One of the most important things which comes from attention is more research.
Gestational Diabetes May Increase The Risk Of Postpartum Depression
This research can help us to understand risk factors, symptoms and treatment, and hopefully how to prevent women from developing PPD.
A new study has found a link between having gestational diabetes (GD) and an increased risk of PPD.
What Is Gestational Diabetes?
Diabetes is a condition where there’s too much glucose in the blood. Excess glucose can impact every bodily function and can be dangerous when left untreated or poorly managed.
Type 1 diabetes is an autoimmune condition where the pancreas makes little to no insulin. This is an autoimmune disease which isn’t caused by diet or lifestyle.
Type 2 diabetes occurs when the body resists the effects of insulin, or the pancreas doesn’t produce enough insulin. This is frequently caused by diet and lifestyle.
Gestational diabetes (GD) occurs when a pregnant woman has elevated blood sugar. Diet and lifestyle play a significant role in increasing the risk of developing GD.
The reason a woman without type 1 or type 2 diabetes can develop GD during pregnancy is due to the impact placental hormones have on blood sugar.
During pregnancy, women have slightly elevated blood sugar levels due to placental hormones. When that is mixed with inactivity and/or high carbohydrate diets which also elevate blood sugar, there’s an increased risk of developing GD. You can read more in Is Routine Testing For Gestational Diabetes Necessary?.
What Did This Study Find About Gestational Diabetes And PPD?
Researchers in Sweden conducted a nationwide retrospective cohort study of all women with live singleton births from 1997 through 2008.
Not surprisingly, there was an increased risk of PPD in mothers with a history of depression, as well as those who had a c-section or pre-term birth (both can be stressful situations).
These associations have been made in the past. But what was surprising was the increased risk of PPD in mothers who had GD during pregnancy.
Lead study author Michael E. Silverman, Assistant Professor at the Icahn School of Medicine at Mount Sinai in New York said, “While having diabetes increases postpartum depression risk for all women, for those women who have had a past depressive episode, having diabetes during pregnancy makes it 70 per cent more likely that they will develop postpartum depression.”

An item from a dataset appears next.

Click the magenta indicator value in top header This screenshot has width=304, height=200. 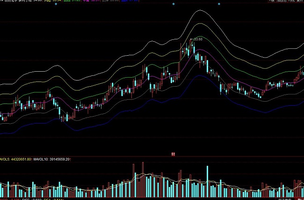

Silverman also said, “Most practitioners think of these as two isolated and very different conditions, but we now understand gestational diabetes and postpartum depression should be considered together.”

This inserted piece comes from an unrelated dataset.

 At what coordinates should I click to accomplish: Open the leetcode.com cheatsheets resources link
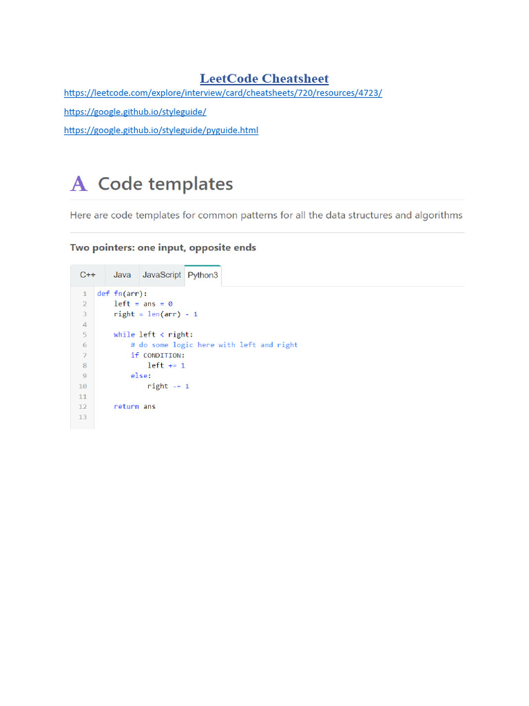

Why Are Postpartum Depression Studies Important?
Postpartum depression has a profound impact on the woman, her baby and her family. It can negatively impact mother-baby bonding when left untreated. In rare instances, it can even lead to suicide.
The impact it has on families and the high incidence of more than 1 in 10 women means it’s a public health concern.

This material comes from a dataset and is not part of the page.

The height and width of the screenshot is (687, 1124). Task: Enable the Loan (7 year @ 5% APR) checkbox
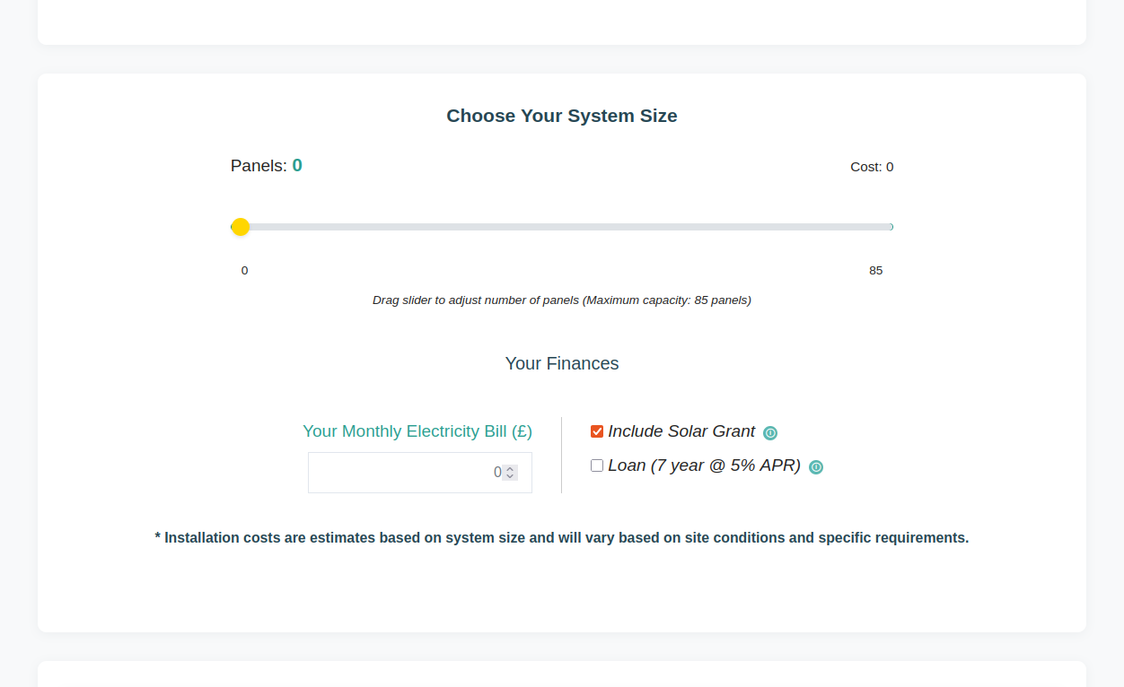[596, 465]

As mentioned above, research is important to help find ways to treat, prevent and better understand PPD.
How Could Having Gestational Diabetes Increase The Risk Of PPD?
Given the many studies which find correlations between a variety of pregnancy outcomes, pre-pregnancy health, birth and more, it’s likely there are many influencing factors when it comes to developing PPD.
One thing many of these factors have in common is the ability to impact hormones. Prenatal and postpartum stress, a history of depression, epidural use, synthetic oxytocin (Syntocinon or Pitocin), and gestational diabetes can all impact hormone.
Depression is a hormonal imbalance and thus it makes sense all the above are linked to an increased risk of developing PPD.
When a person has a form of diabetes their blood sugar is elevated due to a lack of adequate insulin (a hormone) necessary to keep glucose levels in the normal range.
While researchers haven’t completely figured out how having GD increases the risk of PPD, both health complications involve hormones making the connection understandable.
Is Gestational Diabetes A Serious Pregnancy Complication?
While a woman is at an increased risk of developing type 2 diabetes later in life if she has GD, for many women GD seems to only affect them during pregnancy. So, it’s not that serious, right?
While it only causes diabetes during pregnancy, its side effects can be profound during pregnancy and leave a lasting impact.
The incidence of GD has increased a lot in recent decades, due to our increased intake of processed carbohydrate diets and less active lifestyles. What was once a complication of a few, is now something routinely screened for in many countries.
Left untreated, GD can affect maternal and fetal health, birth outcomes and postpartum health. Now with the knowledge that having GD can increase the risk of PPD, it may be even more important to lower your risk of developing GD. This could be especially true for women with a history of depression prior to pregnancy.